Down to the last line, repeat the entries exactly.

[[ DATA EXTRACTS, beginning ]]

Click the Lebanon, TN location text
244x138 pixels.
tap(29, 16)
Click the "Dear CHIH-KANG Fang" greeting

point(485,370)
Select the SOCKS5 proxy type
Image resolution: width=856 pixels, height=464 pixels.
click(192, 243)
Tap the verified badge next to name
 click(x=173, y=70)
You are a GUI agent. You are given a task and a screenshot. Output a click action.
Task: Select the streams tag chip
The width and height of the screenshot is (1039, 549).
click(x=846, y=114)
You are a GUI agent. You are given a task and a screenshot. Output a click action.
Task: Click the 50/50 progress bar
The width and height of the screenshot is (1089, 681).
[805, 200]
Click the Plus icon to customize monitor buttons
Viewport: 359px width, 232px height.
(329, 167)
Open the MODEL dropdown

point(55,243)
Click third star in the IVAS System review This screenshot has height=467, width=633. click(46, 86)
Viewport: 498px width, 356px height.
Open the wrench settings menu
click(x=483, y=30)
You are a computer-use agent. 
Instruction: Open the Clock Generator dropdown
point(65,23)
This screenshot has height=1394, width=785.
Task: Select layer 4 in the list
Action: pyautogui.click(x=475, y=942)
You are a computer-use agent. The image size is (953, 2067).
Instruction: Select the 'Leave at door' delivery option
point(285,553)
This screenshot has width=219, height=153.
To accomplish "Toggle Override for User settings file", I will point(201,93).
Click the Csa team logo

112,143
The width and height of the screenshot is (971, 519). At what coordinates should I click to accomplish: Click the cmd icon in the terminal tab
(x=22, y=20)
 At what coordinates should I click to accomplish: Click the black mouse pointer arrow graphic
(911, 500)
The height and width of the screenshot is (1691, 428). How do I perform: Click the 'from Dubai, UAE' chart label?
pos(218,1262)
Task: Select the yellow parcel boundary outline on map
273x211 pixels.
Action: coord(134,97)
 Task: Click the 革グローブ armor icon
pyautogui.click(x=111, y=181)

[[ DATA EXTRACTS, end ]]

◆ RESULT
Click the Lebanon, TN location text
244x138 pixels.
tap(29, 16)
Click the "Dear CHIH-KANG Fang" greeting

point(485,370)
Select the SOCKS5 proxy type
Image resolution: width=856 pixels, height=464 pixels.
click(192, 243)
Tap the verified badge next to name
 click(x=173, y=70)
You are a GUI agent. You are given a task and a screenshot. Output a click action.
Task: Select the streams tag chip
The width and height of the screenshot is (1039, 549).
click(x=846, y=114)
You are a GUI agent. You are given a task and a screenshot. Output a click action.
Task: Click the 50/50 progress bar
The width and height of the screenshot is (1089, 681).
[805, 200]
Click the Plus icon to customize monitor buttons
Viewport: 359px width, 232px height.
(329, 167)
Open the MODEL dropdown

point(55,243)
Click third star in the IVAS System review This screenshot has height=467, width=633. click(46, 86)
Viewport: 498px width, 356px height.
Open the wrench settings menu
click(x=483, y=30)
You are a computer-use agent. 
Instruction: Open the Clock Generator dropdown
point(65,23)
This screenshot has height=1394, width=785.
Task: Select layer 4 in the list
Action: pyautogui.click(x=475, y=942)
You are a computer-use agent. The image size is (953, 2067).
Instruction: Select the 'Leave at door' delivery option
point(285,553)
This screenshot has width=219, height=153.
To accomplish "Toggle Override for User settings file", I will point(201,93).
Click the Csa team logo

112,143
The width and height of the screenshot is (971, 519). At what coordinates should I click to accomplish: Click the cmd icon in the terminal tab
(x=22, y=20)
 At what coordinates should I click to accomplish: Click the black mouse pointer arrow graphic
(911, 500)
The height and width of the screenshot is (1691, 428). How do I perform: Click the 'from Dubai, UAE' chart label?
pos(218,1262)
Task: Select the yellow parcel boundary outline on map
273x211 pixels.
Action: coord(134,97)
 Task: Click the 革グローブ armor icon
pyautogui.click(x=111, y=181)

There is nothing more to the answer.